TEXTE PROPOSÉ:
- - -

Mettre à l’épreuve l’acceptabilité sociale

12ème journée de l’atelier Développement durable et “acceptabilité sociale”
Séance spéciale à l’occasion du Forum des 25 ans du réseau Recherche Habitat Logement (ReHaL)

Mercredi 8 juin 2016
10h-17h30

Antenne de l’Université de Cergy(Genevilliers)
ZAC des Barbanniers, Avenue Marcel-Paul 92230 Gennevilliers
RER C (arrêt Gennevilliers)
Programme PDF (avec plan d’accès transports en commun)

Coordinateur de la séance : Jérôme Boissonade [1]

La notion d’acceptabilité sociale a émergé au début des années 2000, soit moins d’une décennie après celle de développement durable. Elles ont connu un succès similaire, une genèse assez proche, une fragilité de leurs fondements théoriques analogue et sont la plupart du temps portées par les mêmes acteurs.
Cette journée souhaite interroger les relations croisées entre ces deux histoires et les évolutions récentes de ces deux catégories de la pratique pour comprendre comment nous sommes passés d’une durabilité consacrée aux besoins essentiels des populations, auxquels les nations unies s’étaient engagées à répondre en 1992, à la volonté actuelle des mêmes acteurs d’aller jusqu’aux limites de ce que les consommateurs, les habitants ou les citoyens, peuvent accepter.
Cette appréhension de l’inacceptable, prise en charge initialement par la psychologie sociale afin de prédire et de changer le comportement des utilisateurs face aux systèmes technologiques[2], a aujourd’hui clairement changé d’échelle. Qu’il s’agisse des conséquences du traitement des informations collectées par la géolocalisation, au rôle éventuel du principe d’équité sur le traitement de la question des effets de serre, en passant par les questions d’accompagnement des publics et de reconnaissance des méthodes de conduite des projet urbains, « l’inacceptabilité » représente une menace qui hante l’action publique, notamment lorsqu’elle s’aventure sur des terrains environnementaux, ou plus largement, quand elle traite de questions susceptibles de relever du développement durable.

- - -

DONNÉES EXTRAITES:
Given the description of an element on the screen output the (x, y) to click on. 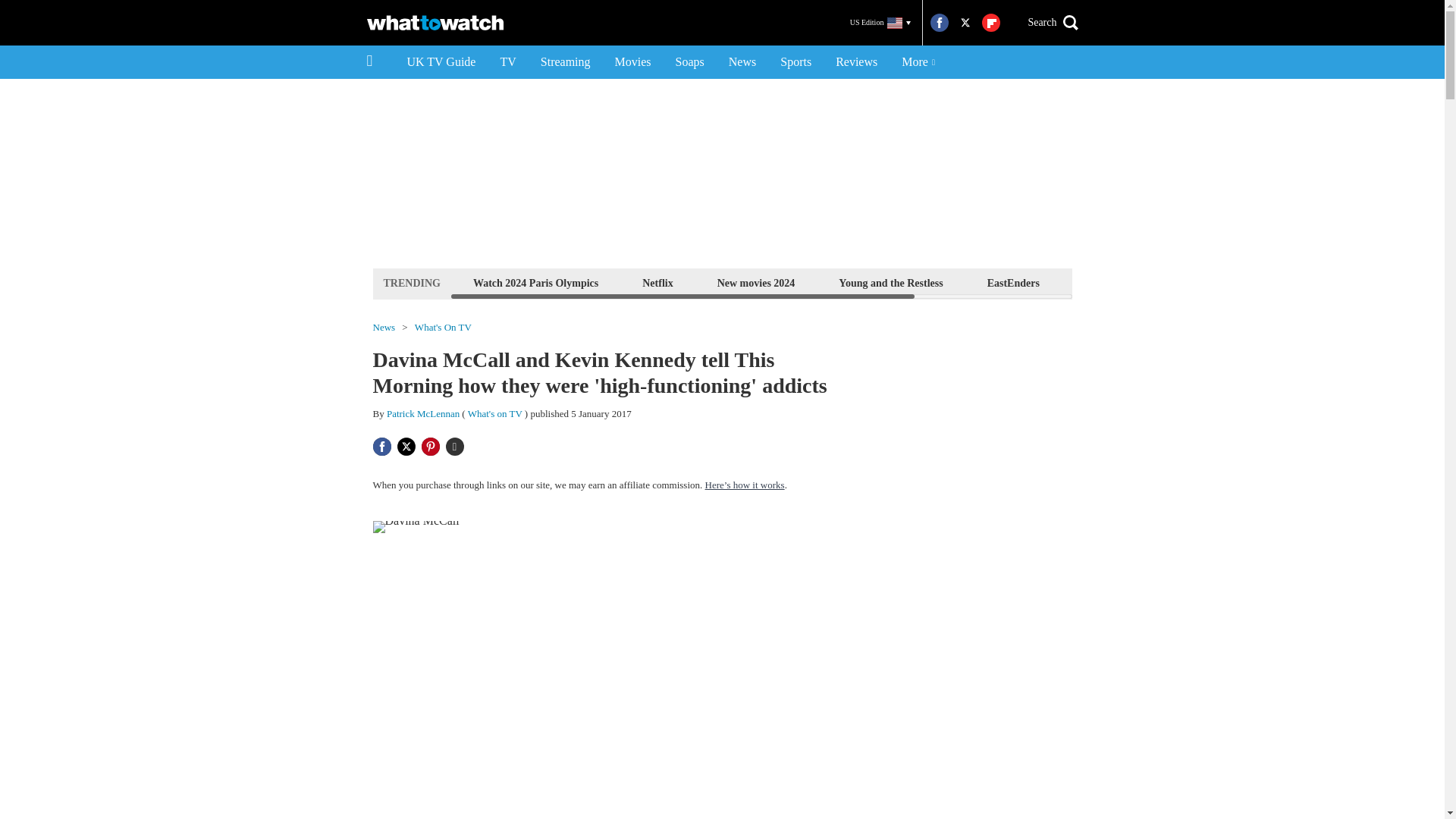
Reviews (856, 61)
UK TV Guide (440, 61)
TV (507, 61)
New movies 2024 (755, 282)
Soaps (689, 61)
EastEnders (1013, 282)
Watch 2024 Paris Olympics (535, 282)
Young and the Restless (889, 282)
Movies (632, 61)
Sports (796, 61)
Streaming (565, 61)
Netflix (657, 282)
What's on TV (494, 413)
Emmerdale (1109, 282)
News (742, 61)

- - -

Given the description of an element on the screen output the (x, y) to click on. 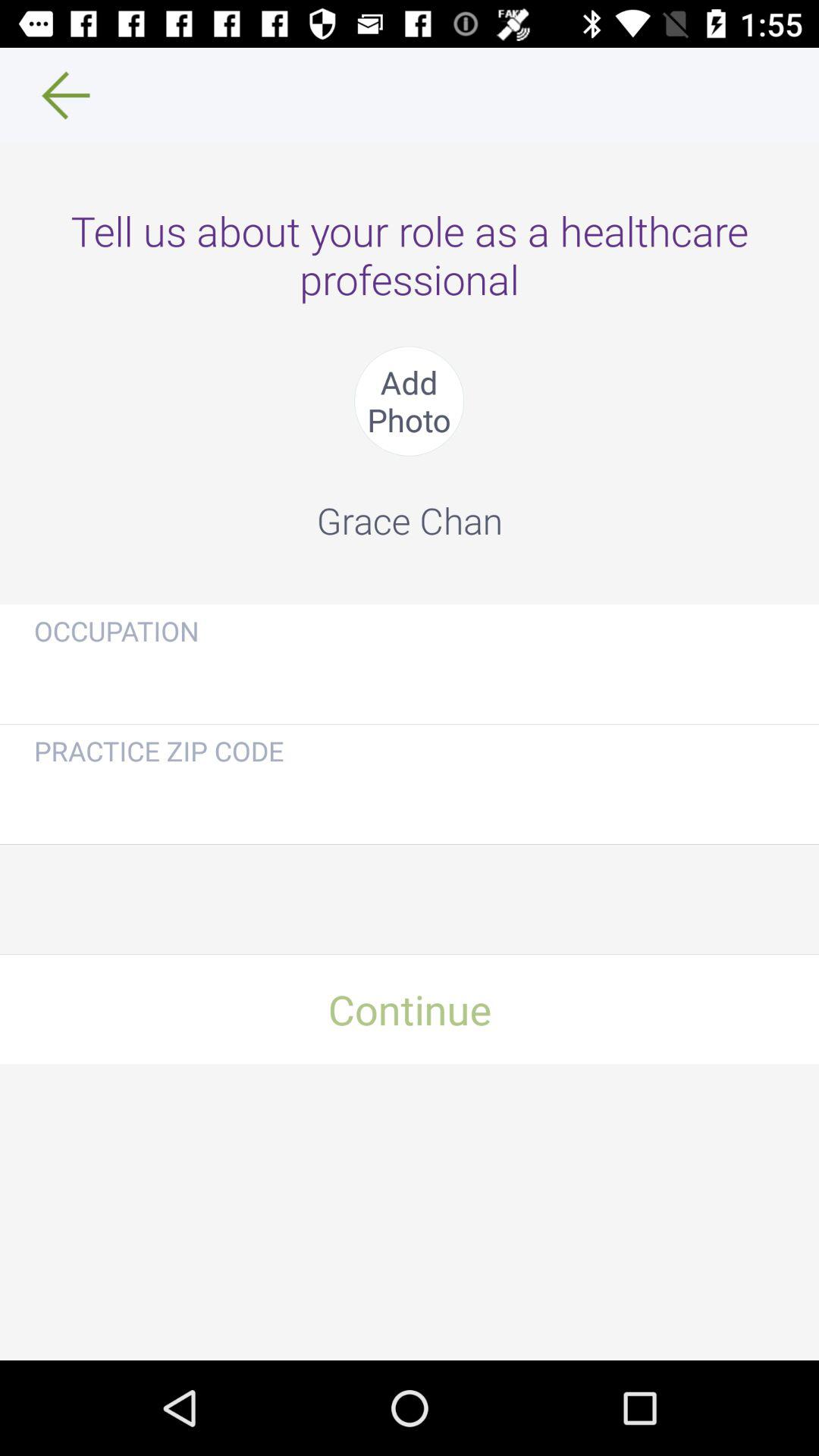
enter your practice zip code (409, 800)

- - -

PETIT PROBLÈME 1: Dans le texte sur l'acceptabilité sociale, relevez tous les points communs que l'auteur voit entre cette notion et celle de développement durable.
PETIT PROBLÈME 2: Poursuivez le texte sur l'acceptabilité sociale après sa dernière phrase.
Les items forment un matériau à part, sans lien avec le texte.

RÉPONSE 1:
- un succès similaire
- une genèse assez proche
- une fragilité analogue de leurs fondements théoriques
- le fait d'être la plupart du temps portées par les mêmes acteurs

RÉPONSE 2:
Quel rôle a joué la notion de développement durable dans la diffusion de « l’acceptabilité sociale » ? Lors de ces traductions croisées, comment se sont-ils transformés pour irriguer les débats contemporains ?
Si l’on reprend une des définitions récentes de l’acceptabilité sociale, celle-ci est comprise comme « un processus d’évaluation politique d’un projet sociotechnique mettant en interaction une pluralité d’acteurs impliqués à diverses échelles et à partir duquel se construisent progressivement des arrangements et des règles institutionnels reconnus légitimes car cohérents avec la vision du territoire et le modèle de développement privilégiés par les acteurs concernés »[3].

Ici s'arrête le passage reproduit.